Your task: In the listing that follows, the lines starting at the one containing "dekzeilen voor de tuin (212, 1901)" and ending at the one containing "tuinbescherming (77, 1901)" are to be returned exactly, both boundary lines included, and no others.

Data for this task:

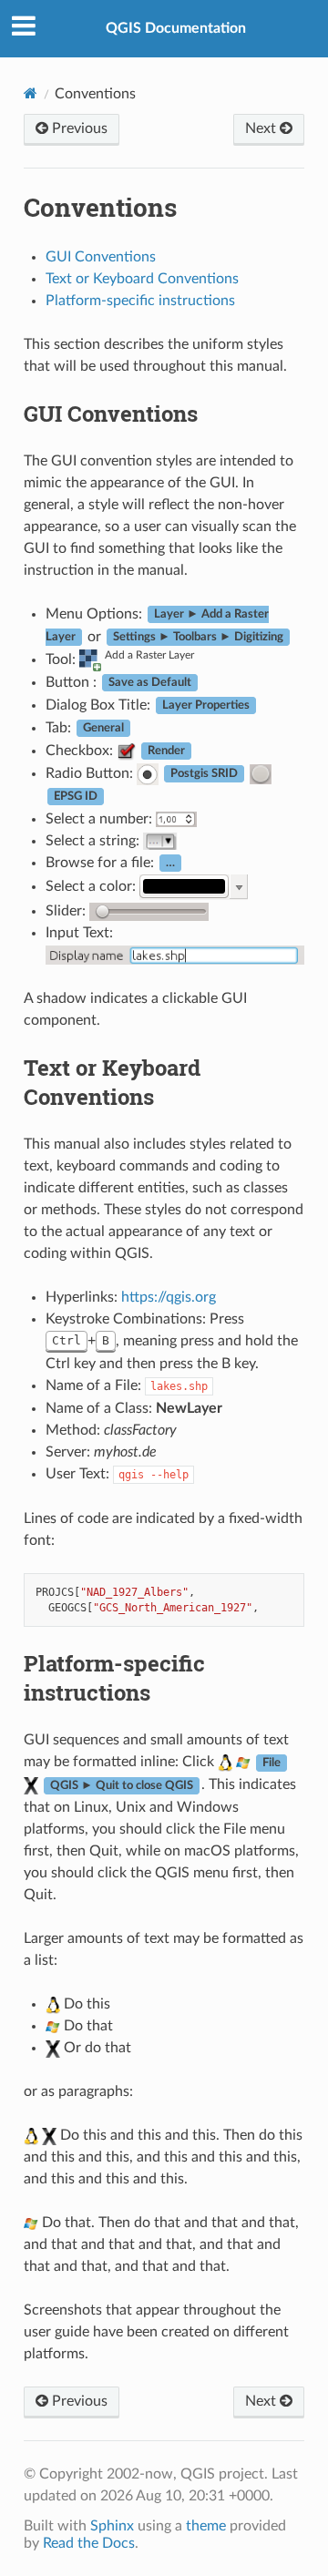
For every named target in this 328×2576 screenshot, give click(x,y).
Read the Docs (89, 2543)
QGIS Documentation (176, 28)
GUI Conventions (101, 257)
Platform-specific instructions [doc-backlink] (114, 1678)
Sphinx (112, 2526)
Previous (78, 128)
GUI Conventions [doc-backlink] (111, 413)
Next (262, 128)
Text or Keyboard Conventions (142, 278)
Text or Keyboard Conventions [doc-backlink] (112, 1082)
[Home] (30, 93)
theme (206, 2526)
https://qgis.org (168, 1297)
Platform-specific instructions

...

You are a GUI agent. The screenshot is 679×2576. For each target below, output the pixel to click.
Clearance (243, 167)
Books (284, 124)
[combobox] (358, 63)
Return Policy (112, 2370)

--

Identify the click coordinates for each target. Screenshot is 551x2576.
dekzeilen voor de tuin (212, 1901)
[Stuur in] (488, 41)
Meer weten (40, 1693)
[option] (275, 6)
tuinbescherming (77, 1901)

Exercise answer:
dekzeilen voor de tuin (212, 1901)
[Stuur in] (488, 41)
Meer weten (40, 1693)
[option] (275, 6)
tuinbescherming (77, 1901)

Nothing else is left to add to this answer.